# Full bear mount



## Black Lake (Oct 26, 2005)

I was wondering what a Full bear mount of and average 170-200 lbs (I hope its bigger)black bear would cost? Anyone know of anyone who would trade Boat, ATV or Snowmobile parts and repair for the mount?


----------



## chris_kreiner (Sep 6, 2006)

Most taxidermist have a minimum charge which can very greatly. You could be looking at anywere from $1500 to $2500 for that size of bear. You probably won't be lucky enough to find a taxidermist to trade. And even if you do you may not get the quality work that your are looking for. If I had to put it in order it would be quality first, price second, and turn around time third.


----------



## Black Lake (Oct 26, 2005)

Who, thats more than I thought. That must be why I have 140" antlers skull capped and hanging on the back wall of the garage witht he others horns. Thx


----------



## Initaxidermy (Oct 6, 2006)

At least for me it starts at $1,600 for up to 5 foot, $1,850 for 5ft-6ft and $2,250 for anything over 6 feet. Base work is extra and you should budget somewhere around 20%-30% more for a quality base. 1/2 or 3/4 mounts are $995.00 and rugs are $165/ per lineal foot.

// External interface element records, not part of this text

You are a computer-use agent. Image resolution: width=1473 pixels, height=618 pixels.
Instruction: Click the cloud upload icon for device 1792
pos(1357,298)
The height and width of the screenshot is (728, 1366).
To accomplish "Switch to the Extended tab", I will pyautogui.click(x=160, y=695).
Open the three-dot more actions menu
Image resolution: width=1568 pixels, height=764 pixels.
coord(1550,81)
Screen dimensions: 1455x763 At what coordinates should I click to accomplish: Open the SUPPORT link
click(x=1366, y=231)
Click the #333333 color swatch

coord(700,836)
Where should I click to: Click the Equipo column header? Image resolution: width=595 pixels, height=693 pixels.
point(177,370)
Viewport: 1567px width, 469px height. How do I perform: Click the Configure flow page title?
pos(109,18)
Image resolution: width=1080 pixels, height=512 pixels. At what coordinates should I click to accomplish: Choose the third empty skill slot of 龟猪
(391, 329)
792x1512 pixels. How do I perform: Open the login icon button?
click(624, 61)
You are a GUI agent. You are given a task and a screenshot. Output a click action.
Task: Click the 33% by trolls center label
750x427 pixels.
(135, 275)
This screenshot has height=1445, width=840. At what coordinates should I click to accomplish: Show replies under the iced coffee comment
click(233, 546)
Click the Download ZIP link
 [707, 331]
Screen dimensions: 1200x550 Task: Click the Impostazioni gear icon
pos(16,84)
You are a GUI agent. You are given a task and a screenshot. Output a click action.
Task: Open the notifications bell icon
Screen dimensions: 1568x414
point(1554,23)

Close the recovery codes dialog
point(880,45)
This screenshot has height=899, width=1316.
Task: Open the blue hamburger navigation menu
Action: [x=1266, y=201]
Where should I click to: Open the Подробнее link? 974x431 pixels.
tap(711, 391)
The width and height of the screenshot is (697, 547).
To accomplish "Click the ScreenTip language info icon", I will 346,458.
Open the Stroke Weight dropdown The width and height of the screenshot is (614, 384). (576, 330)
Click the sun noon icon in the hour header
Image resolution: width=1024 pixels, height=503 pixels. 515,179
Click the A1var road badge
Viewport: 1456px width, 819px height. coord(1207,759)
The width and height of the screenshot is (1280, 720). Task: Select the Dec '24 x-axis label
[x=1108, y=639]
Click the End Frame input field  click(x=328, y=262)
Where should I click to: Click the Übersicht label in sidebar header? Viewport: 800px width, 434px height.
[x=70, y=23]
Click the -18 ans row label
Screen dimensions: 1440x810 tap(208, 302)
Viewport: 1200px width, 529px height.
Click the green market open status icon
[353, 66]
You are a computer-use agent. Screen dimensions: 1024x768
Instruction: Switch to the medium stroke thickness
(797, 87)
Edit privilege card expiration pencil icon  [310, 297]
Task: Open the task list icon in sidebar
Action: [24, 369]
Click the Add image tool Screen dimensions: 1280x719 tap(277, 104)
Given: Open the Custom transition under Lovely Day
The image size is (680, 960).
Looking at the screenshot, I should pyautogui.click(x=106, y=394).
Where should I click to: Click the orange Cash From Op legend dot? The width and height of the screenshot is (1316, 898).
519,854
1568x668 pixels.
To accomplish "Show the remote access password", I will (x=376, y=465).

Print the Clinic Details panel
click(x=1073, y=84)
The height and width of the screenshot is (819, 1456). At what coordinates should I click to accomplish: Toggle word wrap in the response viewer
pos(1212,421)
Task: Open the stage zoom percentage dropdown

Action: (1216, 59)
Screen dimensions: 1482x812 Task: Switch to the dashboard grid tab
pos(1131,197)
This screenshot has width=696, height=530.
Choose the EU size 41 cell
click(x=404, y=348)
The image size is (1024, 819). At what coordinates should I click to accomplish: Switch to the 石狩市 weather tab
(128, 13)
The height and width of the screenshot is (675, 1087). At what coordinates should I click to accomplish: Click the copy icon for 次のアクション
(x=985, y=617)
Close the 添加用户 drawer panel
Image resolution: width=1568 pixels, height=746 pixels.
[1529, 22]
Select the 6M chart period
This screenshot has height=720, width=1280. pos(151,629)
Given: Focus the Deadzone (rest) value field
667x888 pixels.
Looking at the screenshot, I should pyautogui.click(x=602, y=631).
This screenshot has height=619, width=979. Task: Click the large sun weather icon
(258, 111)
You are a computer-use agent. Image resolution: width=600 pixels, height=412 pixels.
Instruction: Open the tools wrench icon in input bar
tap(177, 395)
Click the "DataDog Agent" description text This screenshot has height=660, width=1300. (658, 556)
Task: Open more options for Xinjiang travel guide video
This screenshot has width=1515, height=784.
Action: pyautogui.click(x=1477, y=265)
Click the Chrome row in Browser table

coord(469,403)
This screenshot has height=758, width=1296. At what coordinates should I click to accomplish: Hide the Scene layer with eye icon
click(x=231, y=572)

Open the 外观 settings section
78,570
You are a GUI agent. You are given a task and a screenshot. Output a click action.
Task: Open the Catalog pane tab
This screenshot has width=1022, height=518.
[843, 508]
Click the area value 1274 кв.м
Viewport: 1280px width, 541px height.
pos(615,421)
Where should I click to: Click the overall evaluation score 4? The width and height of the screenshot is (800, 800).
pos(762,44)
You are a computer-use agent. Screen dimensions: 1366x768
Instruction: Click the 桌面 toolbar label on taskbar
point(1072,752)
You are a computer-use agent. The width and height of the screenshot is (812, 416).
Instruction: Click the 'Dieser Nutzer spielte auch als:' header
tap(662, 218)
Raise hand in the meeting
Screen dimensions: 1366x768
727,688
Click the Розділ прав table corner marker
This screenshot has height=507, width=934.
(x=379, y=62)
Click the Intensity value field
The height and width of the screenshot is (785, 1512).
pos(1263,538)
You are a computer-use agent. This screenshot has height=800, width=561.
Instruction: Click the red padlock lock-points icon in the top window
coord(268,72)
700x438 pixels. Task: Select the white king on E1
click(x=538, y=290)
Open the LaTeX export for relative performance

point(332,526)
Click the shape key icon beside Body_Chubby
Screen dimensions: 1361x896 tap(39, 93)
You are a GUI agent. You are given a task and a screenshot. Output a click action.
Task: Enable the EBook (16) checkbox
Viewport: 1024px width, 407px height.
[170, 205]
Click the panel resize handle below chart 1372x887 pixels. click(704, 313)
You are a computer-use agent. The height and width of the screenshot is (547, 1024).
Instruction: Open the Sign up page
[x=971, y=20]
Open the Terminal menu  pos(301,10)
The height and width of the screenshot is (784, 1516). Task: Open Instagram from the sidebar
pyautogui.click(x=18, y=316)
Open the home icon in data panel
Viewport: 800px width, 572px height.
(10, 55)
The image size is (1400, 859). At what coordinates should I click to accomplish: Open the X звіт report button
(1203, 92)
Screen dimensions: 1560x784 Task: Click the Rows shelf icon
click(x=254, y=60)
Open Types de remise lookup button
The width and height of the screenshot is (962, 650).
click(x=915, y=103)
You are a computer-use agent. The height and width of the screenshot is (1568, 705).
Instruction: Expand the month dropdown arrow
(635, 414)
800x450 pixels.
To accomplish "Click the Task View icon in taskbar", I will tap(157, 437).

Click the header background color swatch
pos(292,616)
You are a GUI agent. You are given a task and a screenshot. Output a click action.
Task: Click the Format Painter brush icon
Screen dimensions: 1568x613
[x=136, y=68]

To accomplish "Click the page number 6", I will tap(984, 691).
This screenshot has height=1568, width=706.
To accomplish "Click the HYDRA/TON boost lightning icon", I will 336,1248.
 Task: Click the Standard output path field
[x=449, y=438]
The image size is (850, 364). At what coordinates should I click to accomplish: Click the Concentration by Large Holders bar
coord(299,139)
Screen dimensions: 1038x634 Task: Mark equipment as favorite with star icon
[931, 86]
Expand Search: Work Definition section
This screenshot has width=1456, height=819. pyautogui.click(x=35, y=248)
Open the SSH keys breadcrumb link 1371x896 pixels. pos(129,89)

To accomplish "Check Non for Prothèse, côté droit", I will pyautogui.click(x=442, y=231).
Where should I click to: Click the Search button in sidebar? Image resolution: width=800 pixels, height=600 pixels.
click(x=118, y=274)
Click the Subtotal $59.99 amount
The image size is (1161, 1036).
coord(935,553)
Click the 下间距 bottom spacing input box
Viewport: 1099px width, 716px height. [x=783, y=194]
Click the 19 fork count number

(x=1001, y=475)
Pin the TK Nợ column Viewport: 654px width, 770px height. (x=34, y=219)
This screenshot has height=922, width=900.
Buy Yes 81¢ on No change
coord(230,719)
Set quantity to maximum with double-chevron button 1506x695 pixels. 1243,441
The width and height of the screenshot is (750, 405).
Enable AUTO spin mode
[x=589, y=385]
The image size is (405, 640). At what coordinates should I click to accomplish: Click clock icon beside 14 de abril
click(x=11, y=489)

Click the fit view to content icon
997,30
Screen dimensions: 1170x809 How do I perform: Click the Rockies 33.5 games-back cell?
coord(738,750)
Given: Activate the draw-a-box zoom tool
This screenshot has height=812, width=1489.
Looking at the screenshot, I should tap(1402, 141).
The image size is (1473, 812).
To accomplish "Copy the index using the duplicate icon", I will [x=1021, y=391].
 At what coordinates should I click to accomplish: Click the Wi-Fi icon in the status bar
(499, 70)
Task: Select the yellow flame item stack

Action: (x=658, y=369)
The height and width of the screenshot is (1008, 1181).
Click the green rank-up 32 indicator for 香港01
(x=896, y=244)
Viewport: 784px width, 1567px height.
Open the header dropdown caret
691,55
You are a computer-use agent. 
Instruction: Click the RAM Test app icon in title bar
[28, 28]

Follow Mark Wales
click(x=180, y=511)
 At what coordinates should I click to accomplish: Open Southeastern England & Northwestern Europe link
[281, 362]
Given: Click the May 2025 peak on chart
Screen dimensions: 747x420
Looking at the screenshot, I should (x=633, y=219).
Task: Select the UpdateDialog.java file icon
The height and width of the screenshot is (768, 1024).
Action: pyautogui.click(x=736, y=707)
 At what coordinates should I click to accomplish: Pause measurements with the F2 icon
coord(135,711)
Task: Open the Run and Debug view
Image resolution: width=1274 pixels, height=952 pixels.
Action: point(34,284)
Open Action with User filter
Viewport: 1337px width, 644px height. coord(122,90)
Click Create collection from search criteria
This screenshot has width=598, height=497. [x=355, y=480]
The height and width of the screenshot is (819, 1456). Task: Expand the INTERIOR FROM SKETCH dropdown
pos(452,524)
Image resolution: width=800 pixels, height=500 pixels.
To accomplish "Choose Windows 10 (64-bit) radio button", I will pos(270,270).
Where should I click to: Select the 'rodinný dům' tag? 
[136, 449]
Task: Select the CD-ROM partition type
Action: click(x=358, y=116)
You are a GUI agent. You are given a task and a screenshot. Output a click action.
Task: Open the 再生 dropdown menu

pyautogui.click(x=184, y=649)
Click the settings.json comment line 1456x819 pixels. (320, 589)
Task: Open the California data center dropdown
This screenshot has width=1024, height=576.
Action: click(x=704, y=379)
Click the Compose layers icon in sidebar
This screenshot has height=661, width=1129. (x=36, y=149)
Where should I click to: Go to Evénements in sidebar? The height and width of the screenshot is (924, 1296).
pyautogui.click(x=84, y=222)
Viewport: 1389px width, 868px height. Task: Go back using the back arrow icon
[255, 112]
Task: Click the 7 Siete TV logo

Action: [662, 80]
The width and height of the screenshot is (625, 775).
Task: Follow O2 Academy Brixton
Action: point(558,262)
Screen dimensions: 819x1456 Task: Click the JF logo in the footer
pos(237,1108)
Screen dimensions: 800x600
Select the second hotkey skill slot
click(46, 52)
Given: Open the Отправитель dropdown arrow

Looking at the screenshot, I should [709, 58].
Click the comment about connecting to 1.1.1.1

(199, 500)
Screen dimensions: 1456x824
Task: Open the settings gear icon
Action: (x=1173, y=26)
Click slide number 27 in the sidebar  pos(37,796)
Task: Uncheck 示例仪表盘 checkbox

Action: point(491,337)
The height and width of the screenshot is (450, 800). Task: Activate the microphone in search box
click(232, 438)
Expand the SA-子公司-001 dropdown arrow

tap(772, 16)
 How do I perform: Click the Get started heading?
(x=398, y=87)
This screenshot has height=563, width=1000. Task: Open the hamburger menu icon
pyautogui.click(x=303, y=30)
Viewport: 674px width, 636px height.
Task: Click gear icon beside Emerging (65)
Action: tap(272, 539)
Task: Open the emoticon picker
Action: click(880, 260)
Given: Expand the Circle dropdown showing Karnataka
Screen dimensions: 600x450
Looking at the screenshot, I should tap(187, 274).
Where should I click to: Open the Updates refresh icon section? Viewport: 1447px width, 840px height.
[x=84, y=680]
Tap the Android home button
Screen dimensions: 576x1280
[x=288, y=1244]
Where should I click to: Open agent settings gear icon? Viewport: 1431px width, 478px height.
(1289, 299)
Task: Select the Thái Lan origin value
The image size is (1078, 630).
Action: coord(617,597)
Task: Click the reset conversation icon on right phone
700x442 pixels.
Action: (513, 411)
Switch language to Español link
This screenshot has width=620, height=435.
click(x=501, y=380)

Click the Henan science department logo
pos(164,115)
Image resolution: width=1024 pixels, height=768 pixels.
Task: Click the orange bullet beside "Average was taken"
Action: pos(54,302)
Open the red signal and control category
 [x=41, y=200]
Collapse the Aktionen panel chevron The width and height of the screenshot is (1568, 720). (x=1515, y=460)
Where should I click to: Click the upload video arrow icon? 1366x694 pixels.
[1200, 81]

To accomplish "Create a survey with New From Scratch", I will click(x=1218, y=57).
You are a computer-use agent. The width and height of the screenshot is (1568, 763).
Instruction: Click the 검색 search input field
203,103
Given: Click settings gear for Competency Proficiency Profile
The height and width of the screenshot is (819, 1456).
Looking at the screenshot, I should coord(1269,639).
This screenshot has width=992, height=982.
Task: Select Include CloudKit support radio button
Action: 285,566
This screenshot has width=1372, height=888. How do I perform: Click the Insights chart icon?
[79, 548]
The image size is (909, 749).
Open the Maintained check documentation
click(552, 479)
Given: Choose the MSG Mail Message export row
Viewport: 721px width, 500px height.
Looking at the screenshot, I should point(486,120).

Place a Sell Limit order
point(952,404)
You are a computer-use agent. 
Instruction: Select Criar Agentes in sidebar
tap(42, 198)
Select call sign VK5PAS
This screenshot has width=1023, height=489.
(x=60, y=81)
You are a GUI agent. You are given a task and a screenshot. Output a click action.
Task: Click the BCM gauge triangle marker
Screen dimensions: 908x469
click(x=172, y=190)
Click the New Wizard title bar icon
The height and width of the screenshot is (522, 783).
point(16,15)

When your shopping for bear prices, be sure to ask them how they tan the bear and look at pictures or actual mounts and smell them. Many guys home tan a bear and it stinks with the humidity comes up. They also should back blow the hair and not comb it flat.

If you would like anymore information, shoot me a pm.

Hugh


----------



## dsconnell (Aug 29, 2007)

I just sent ya a PM.. Just let me know when you get him!


----------



## eagle eyes (Oct 4, 2008)

Could someone tell me how to prepare or do up a set of bear claws so I can make a necklace for my grandaughter?Thank You


----------



## Ebowhunter (Apr 5, 2000)

Bear claws do not need special preservation attention. Remove, drill, and run the chain/string.


----------